Elsewhere in the precious metals market, Comex silver was up 0.95% or 16 cents to $16.57 an ounce, while spot platinum was 1.05% or $9.81 higher at $946.32 an ounce.
Meanwhile, oil futures recovered from losses in Asia during late European and early US trading hours. Overnight, Brent and West Texas Intermediate (WTI) contracts rose by over 2.5% to an 18-month high after Kuwait and Oman moved to honour their output reduction pledge, made as part of an agreement between Opec and non-Opec producers to rebalance an oversupplied market.
According to the Al-Anba newspaper, Opec member Kuwait has reduced output by 130,000 barrels a day (bpd) to 2.75m bpd. Separately, Ali Al-Riyami, director of marketing at Oman's oil ministry, said the non-Opec exporter was lowering its output by 45,000 bpd from its previously published level of 1.01 million.
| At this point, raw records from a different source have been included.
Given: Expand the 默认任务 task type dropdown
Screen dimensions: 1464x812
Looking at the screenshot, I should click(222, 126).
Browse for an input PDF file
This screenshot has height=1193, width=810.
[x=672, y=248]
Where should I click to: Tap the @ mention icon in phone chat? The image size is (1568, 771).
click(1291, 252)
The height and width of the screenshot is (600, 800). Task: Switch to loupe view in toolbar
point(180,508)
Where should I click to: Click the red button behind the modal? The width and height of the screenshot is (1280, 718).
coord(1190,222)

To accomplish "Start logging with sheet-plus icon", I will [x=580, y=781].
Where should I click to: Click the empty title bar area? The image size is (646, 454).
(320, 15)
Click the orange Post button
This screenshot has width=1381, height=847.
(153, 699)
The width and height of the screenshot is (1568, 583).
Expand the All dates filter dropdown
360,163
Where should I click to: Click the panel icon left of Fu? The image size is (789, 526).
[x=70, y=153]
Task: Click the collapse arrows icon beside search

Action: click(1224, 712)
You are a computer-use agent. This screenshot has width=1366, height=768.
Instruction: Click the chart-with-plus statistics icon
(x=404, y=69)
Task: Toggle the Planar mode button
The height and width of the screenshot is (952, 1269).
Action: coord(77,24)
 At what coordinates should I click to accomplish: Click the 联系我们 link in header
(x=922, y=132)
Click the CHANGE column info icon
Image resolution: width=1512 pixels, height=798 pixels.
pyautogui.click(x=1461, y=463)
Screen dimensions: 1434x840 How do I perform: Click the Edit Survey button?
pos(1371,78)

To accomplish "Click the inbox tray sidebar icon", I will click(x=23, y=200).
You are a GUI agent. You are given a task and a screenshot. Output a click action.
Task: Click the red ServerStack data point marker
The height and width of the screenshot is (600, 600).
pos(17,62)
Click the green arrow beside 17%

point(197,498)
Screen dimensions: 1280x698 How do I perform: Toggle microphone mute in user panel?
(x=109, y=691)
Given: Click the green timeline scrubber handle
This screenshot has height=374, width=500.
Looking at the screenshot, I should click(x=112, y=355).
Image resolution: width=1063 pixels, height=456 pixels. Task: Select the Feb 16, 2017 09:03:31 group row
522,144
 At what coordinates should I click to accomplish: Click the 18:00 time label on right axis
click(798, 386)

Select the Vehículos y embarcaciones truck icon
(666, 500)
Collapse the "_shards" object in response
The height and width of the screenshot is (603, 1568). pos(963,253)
However, the spike triggered a sell-off in early Asian trading, before the Opec and non-Opec agreement bounce returned to prop up prices. At 5.42pm GMT, the Brent front month futures contract was up 1.55% or 86 cents to $56.83 per barrel, while the WTI was 1.53% or 81 cents higher at $53.14 per barrel.
FXTM chief market strategist Hussein Sayed said whether more appreciation is to be seen in 2017 will depend on multiple factors, and the biggest one currently looming is compliance to Opec and non-Opec production cuts.
"It's in nobody's interest not to comply, but historic figures show that delivering on previous production cuts has been poor. US producers are another element to be focused on, how fast shale may come back is a key component to be considered in the price equation.
"The dollar strength will likely impact the demand side, as continued strength will make oil more expensive in other currencies. With all these unknowns we will likely see prices moving in tight ranges in the first quarter until we get a clearer picture," Sayed concluded.